Она сонно повернула голову в моих руках.

— Почему ты не даешь себе хоть немного отдохнуть?

— Да, — сказал я. — В конце концов я вынужден буду это сделать. И, боюсь, надолго. Меня лишат необходимости принимать решения самому. В конце концов — это тоже утешение.

— Все может быть утешением, — отозвалась Елена и зевнула. — По крайней мере, до тех пор, пока мы живы. Как ты думаешь — они нас расстреляют, как шпионов?

— Нет, они нас просто посадят за решетку.

— Разве они сажают эмигрантов, которых не считают шпионами?

— Они посадят всех, кого разыщут. Мужчин они уже всех забрали.

Елена потянулась.

— Но есть же все-таки разница?

— Может быть, другим удастся легче освободиться.

— Еще неизвестно. Может быть, с нами как раз и будут обращаться получше, думая, что мы действительно шпионы.

— Элен, это ерунда.

Она покачала головой.

— Нет, не ерунда. Это результат опыта. Разве ты не знаешь, что невиновность в наш век — преступление, которое карается тяжелее всего? Разве ты не понял этого после того, как тебя сажали за решетку в двух странах? Эх ты, мечтатель, искатель справедливости! Есть еще коньяк?

— Коньяк и паштет.

— Давай и то, и другое. Вот так завтрак! Боюсь, однако, что впереди у нас жизнь с приключениями.
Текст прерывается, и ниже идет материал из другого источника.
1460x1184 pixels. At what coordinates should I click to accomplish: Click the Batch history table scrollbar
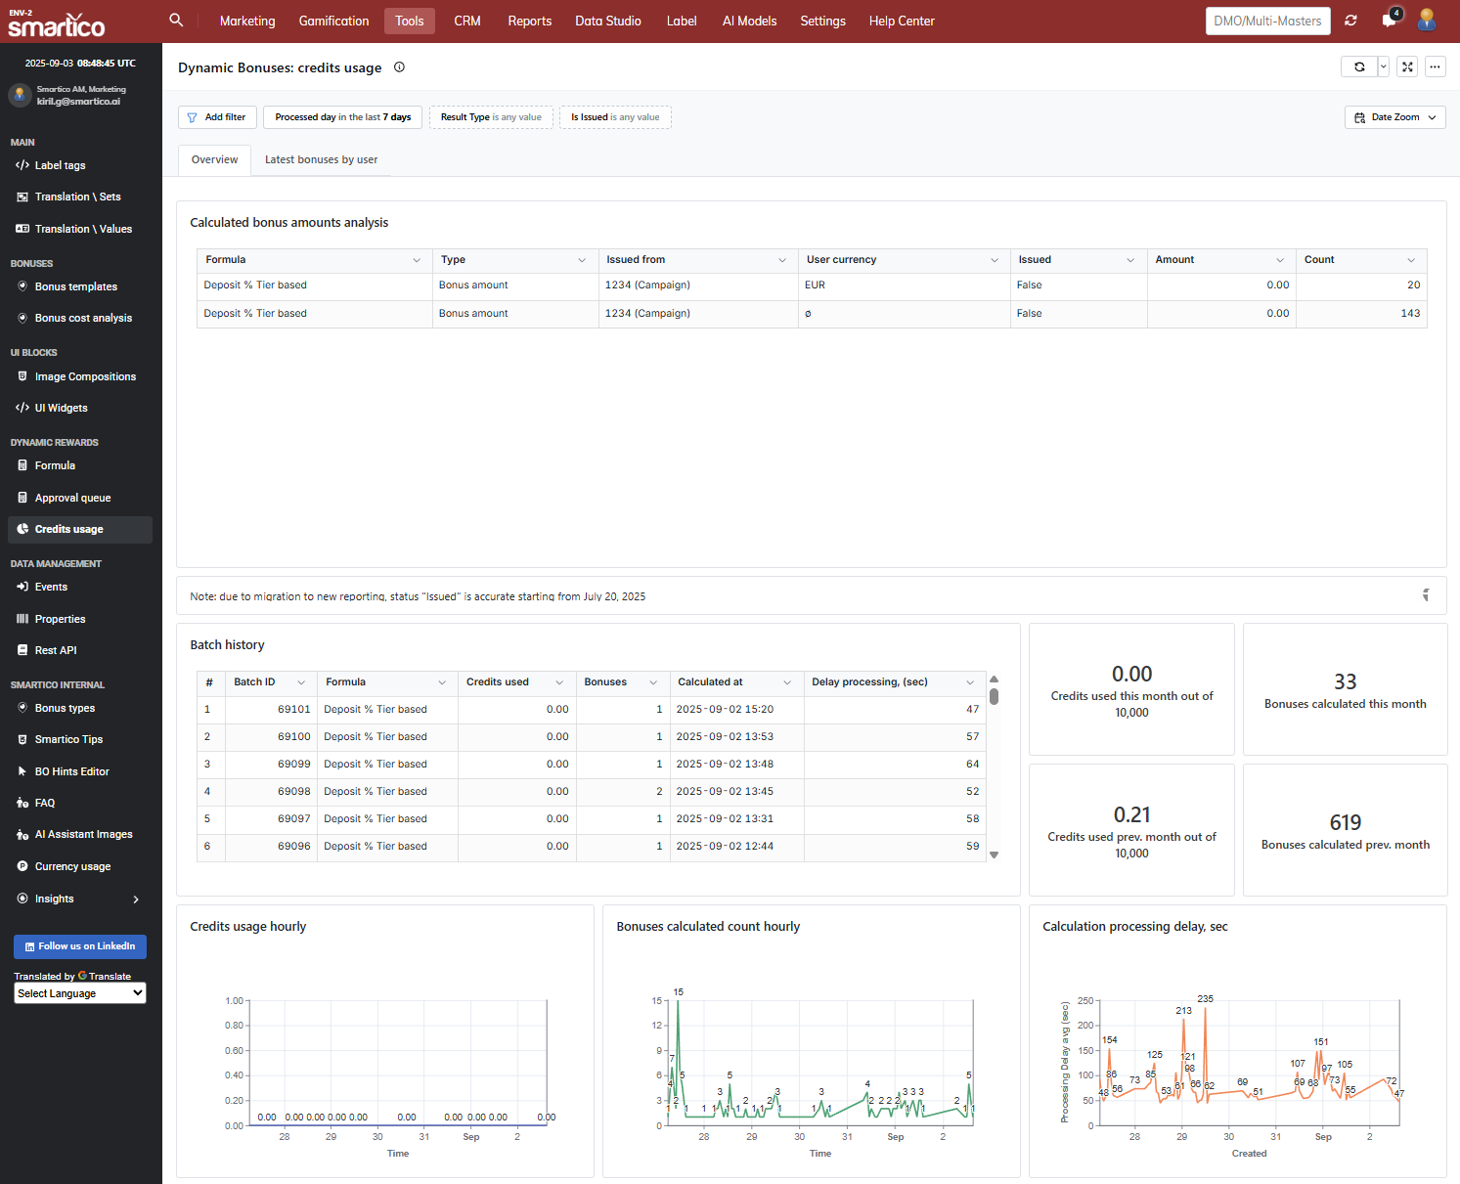[994, 696]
— Хорошо, по крайней мере, что ты так смотришь на все, — заметил я и передал ей коньяк.

— Только так и нужно смотреть, — ответила она. — Или ты хочешь умереть от разлития желчи? Если отказаться от таких понятий, как справедливость, то совсем не трудно относиться к этому только как к приключению. Разве не так?

Чудесный запах старого коньяка и хорошего паштета действовал на Елену, как прощальный привет минувшего золотого века.